__PROBLEM TO WORK ON__
In the blog post about Klik & Play video, what is the name of the old DOS command-line converter used to make FLC videos?

__SOURCE EXTRACT__
My next project

snapman's picture

After successfully finishing Tek Demo, I've been thinking about other aspects of KnP that haven't been fully explored. I've never made use of active object internal flags. What does "spread a number" do to alterable values? The event editor has its own options panel? But one thing really hit me as being full of potential. Klik & Play had support for a very old animation format: FLC/FLI. No sound, palletized, somewhat dodegy playback speed, and very poor compression. That, and no modern video converters seem to support the format. But a while ago, I found this old DOS command-line converter called DTA. Running it under dosbox, I could convert a directory of tga or pcx files into a knp compatible flc video. And just now I've finished the conversion path, from shooting video, to jpg sequence, to tga sequence, to fli animation.

The filesizes are awful. What started out as an 882kb avi lasting maybe two seconds turns into a 4.5MB(!) fli animation with no sound. But I have the batch processing steps down now. And my planned idea won't take more than maybe 8 videos to do, each lasting about two seconds, at double the tested video dimensions, and half the framerate. I'm looking at about 64MB of fli video, plus whatever filesize the actual GAME part of this idea clocks in at. I think this could end up being very, very funny indeed.

My first step is going to be shooting video, of course. And dealing with the difficulty of convincing friends that they desperately want to be the stars of this overwhelmingly foolish idea.

KnP FMV, here we come!

Comments

GoreCore's picture

EPIC WANT Good luck with

EPIC WANT

Good luck with this!

kirkjerk's picture

haha, I love those old

haha, I love those old uncompressed formats
I'm not sure if it's because old machines couldn't uncompress on the fly, or if the people just didn't think of it, but some of 'em are so terrible! These FLIs, BMPs, WAVS, various AVI formats... I remember all those years trying to tell people NO DON'T PUT IT A DAMN BMP ON YOUR WEBSITE IT'S HUGE AND ONLY IE IDIOTS CAN SEE IT

snapman's picture

I had to laugh while reading

I had to laugh while reading the handy readme for the fli encoder. It proudly describes that after compressing a frame, it checks to see if the compressed version takes up more space than the uncompressed frame, so it can store the uncompressed version if it's smaller! And this was listed as an improvement over the old version of the program, that would just store the larger "compressed" frame!

But, yeah, there's probably no delta-compression going on whatsoever in these things.

SpindleyQ's picture

Well, a huge part of the

Well, a huge part of the criteria for the popularity of these formats was the ease of writing an encoder and/or decoder, because of course you would have to implement it from scratch if you wanted to use it in your program. I remember poring over the FLI specs when I was fourteen, thinking I was going to write my own decoder. I never did manage it; I didn't even ever manage to write a successful PCX decoder (though I did reinvent run-length encoding when I was 12).

Anyway, HELL YES ON THIS. I always wanted to make my own FMV videogame, but my plan was always to do it for the SegaCD, which would have required a lot more effort. I wish you lots of luck, and PM me if perhaps I can provide any secret scenes or something.

__SUPPLIED MATERIAL__
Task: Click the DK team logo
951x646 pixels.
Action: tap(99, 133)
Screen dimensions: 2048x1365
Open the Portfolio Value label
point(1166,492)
* * *
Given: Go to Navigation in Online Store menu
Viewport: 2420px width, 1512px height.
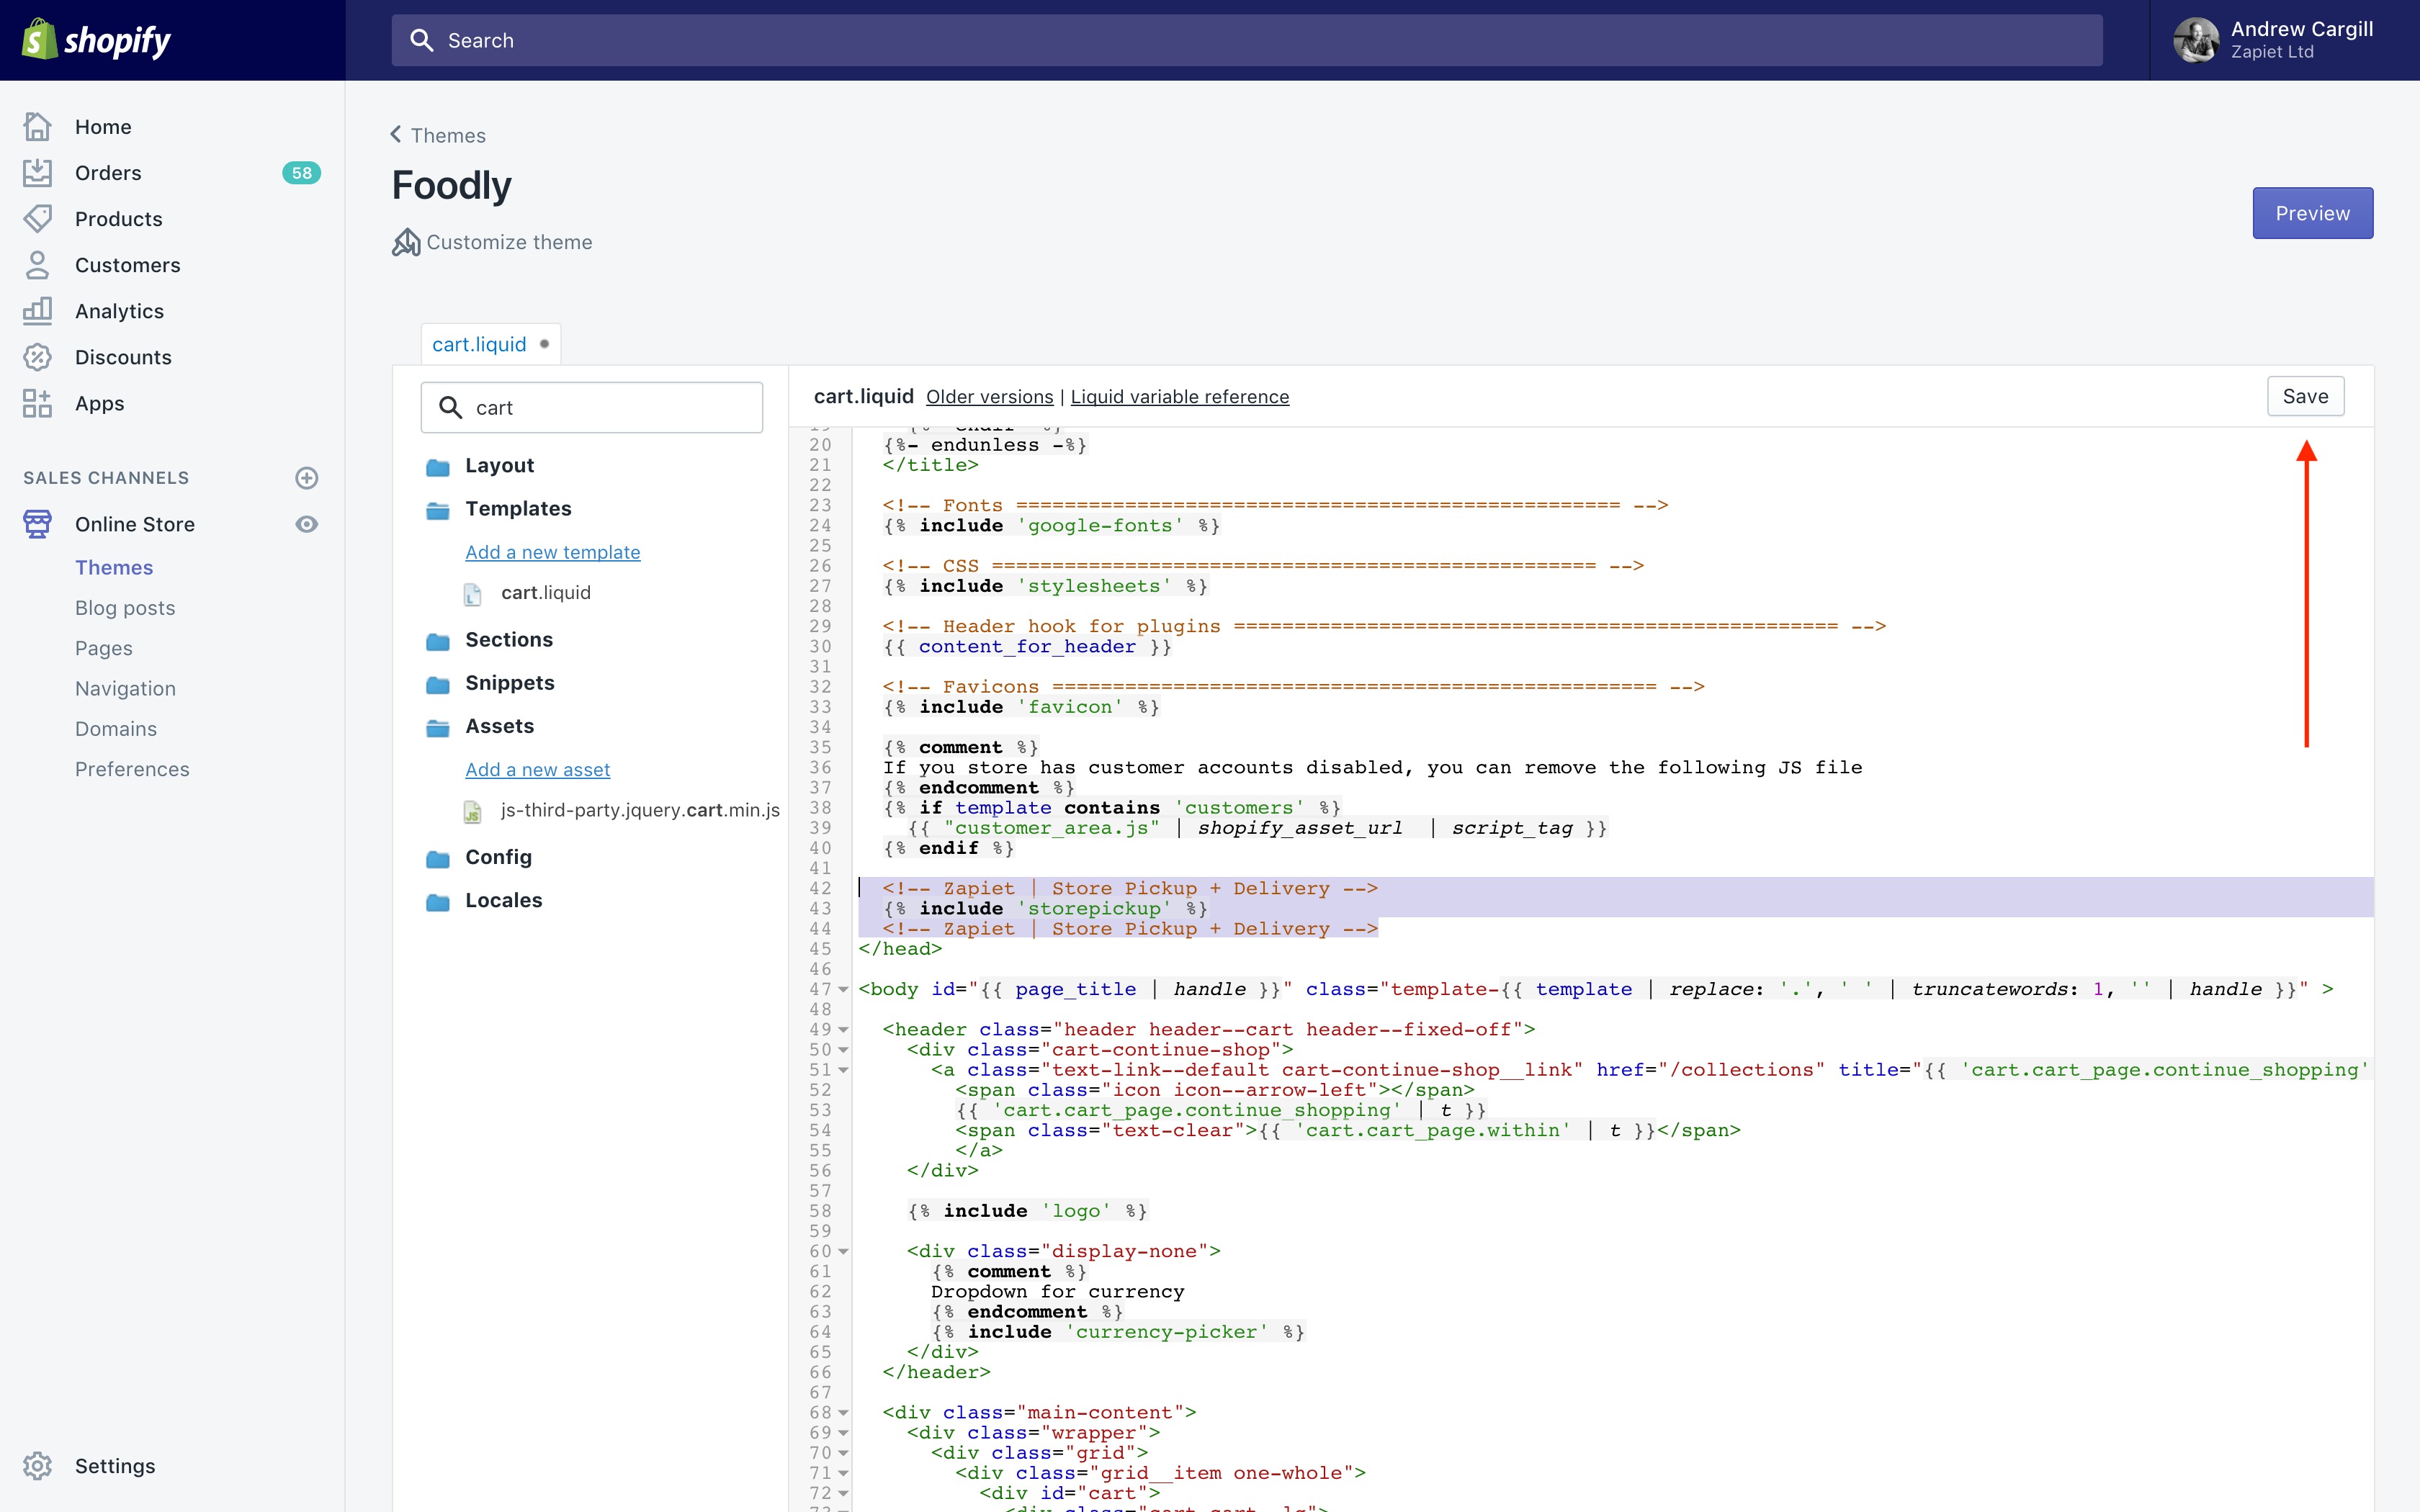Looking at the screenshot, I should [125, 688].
* * *
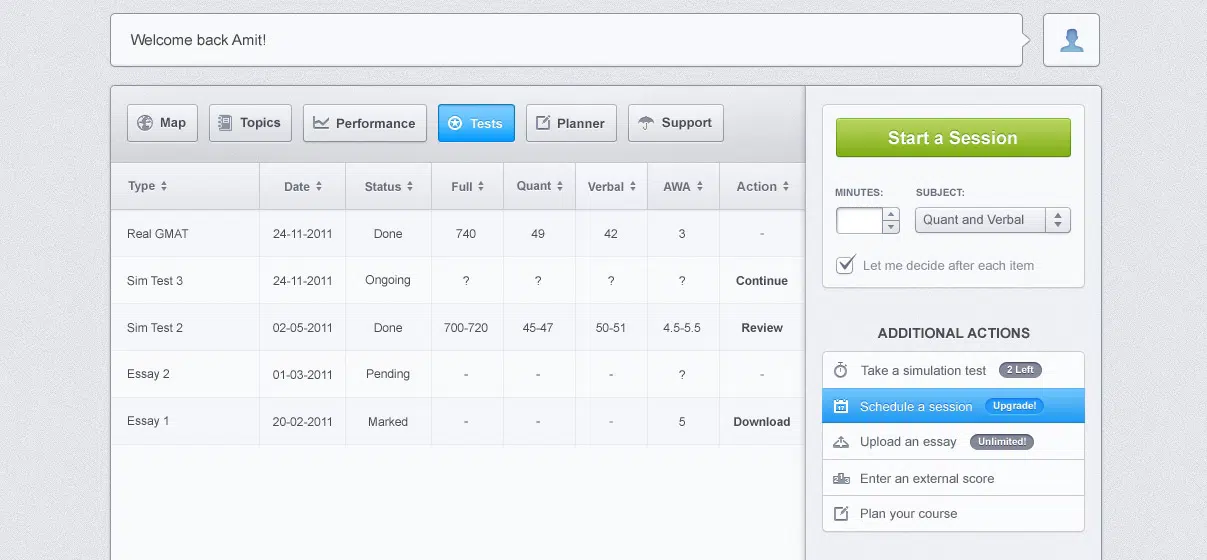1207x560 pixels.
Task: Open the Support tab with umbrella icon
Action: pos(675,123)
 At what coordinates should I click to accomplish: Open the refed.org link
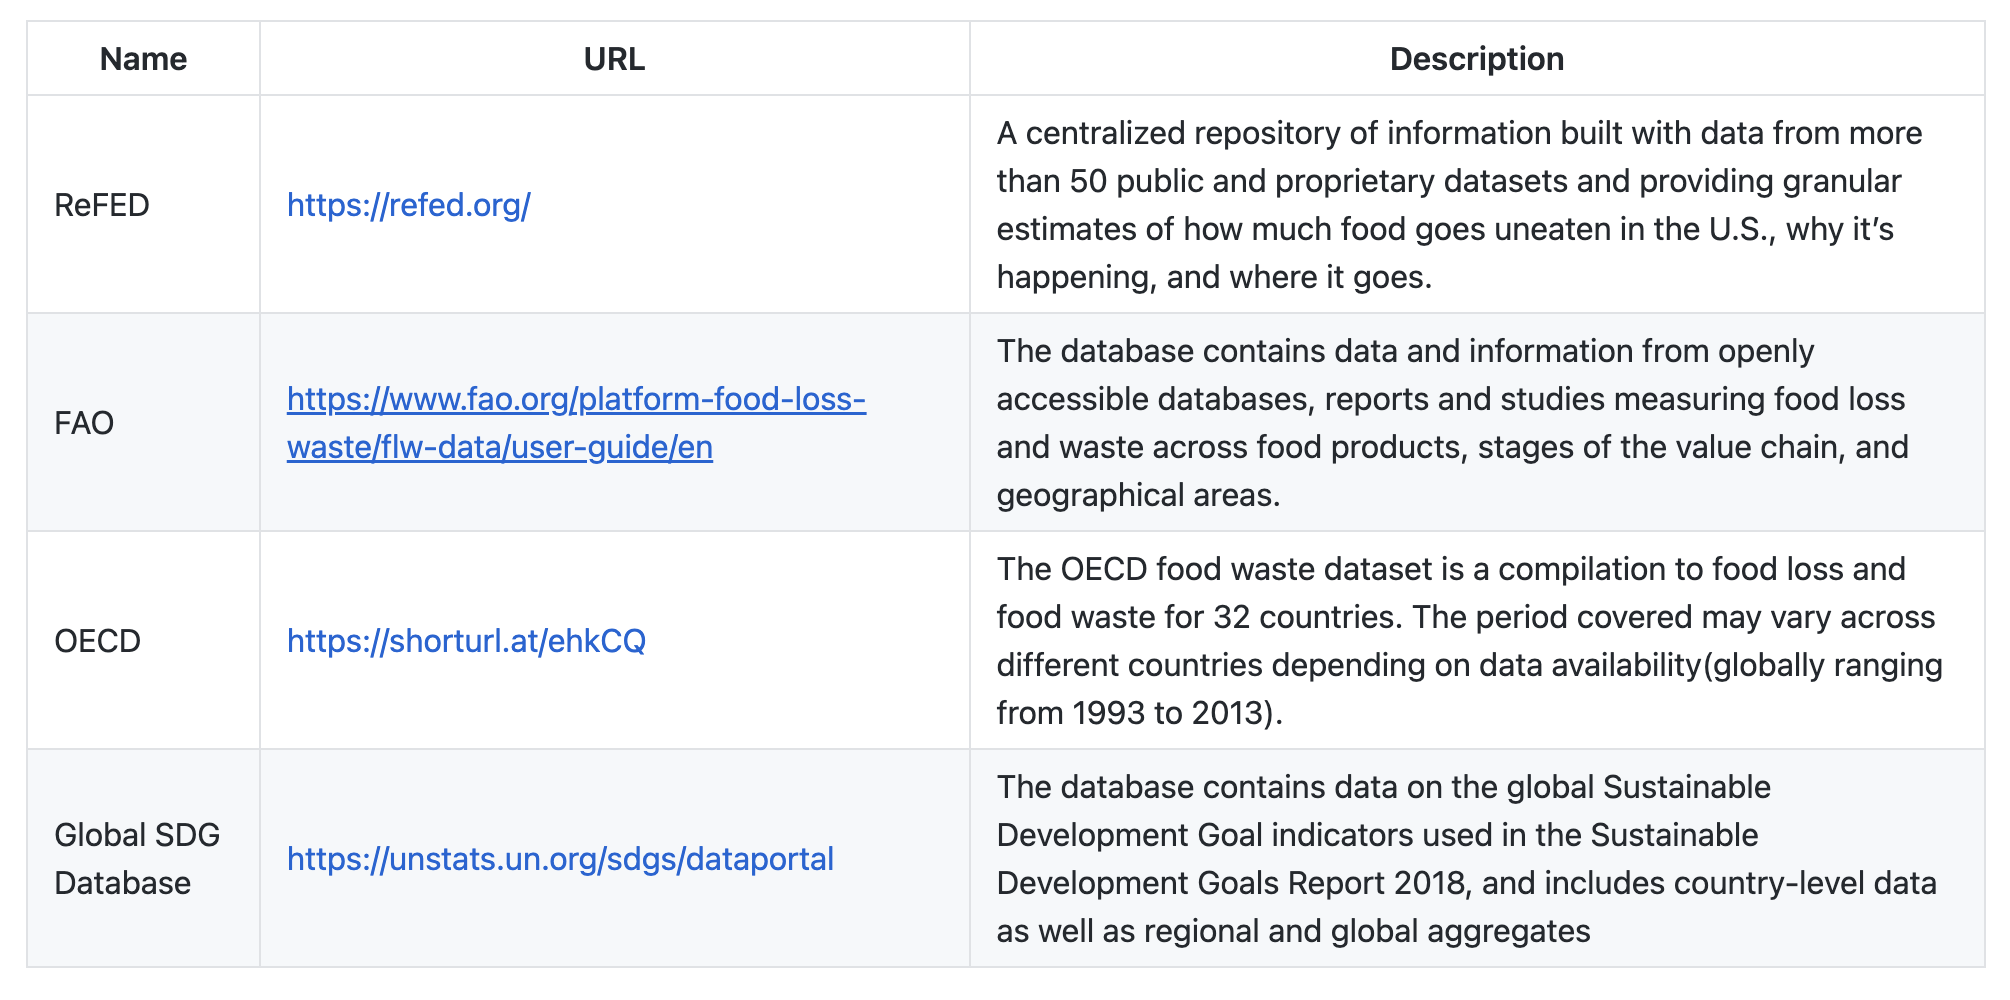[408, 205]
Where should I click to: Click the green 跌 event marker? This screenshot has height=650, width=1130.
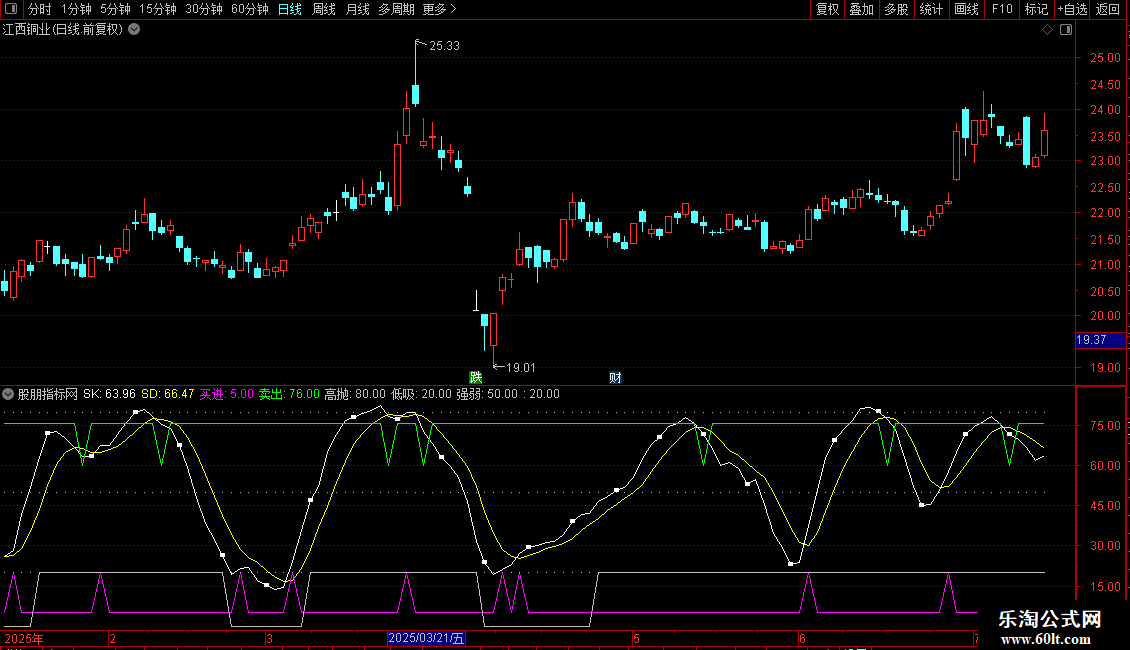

__TASK OUTPUT__
DTA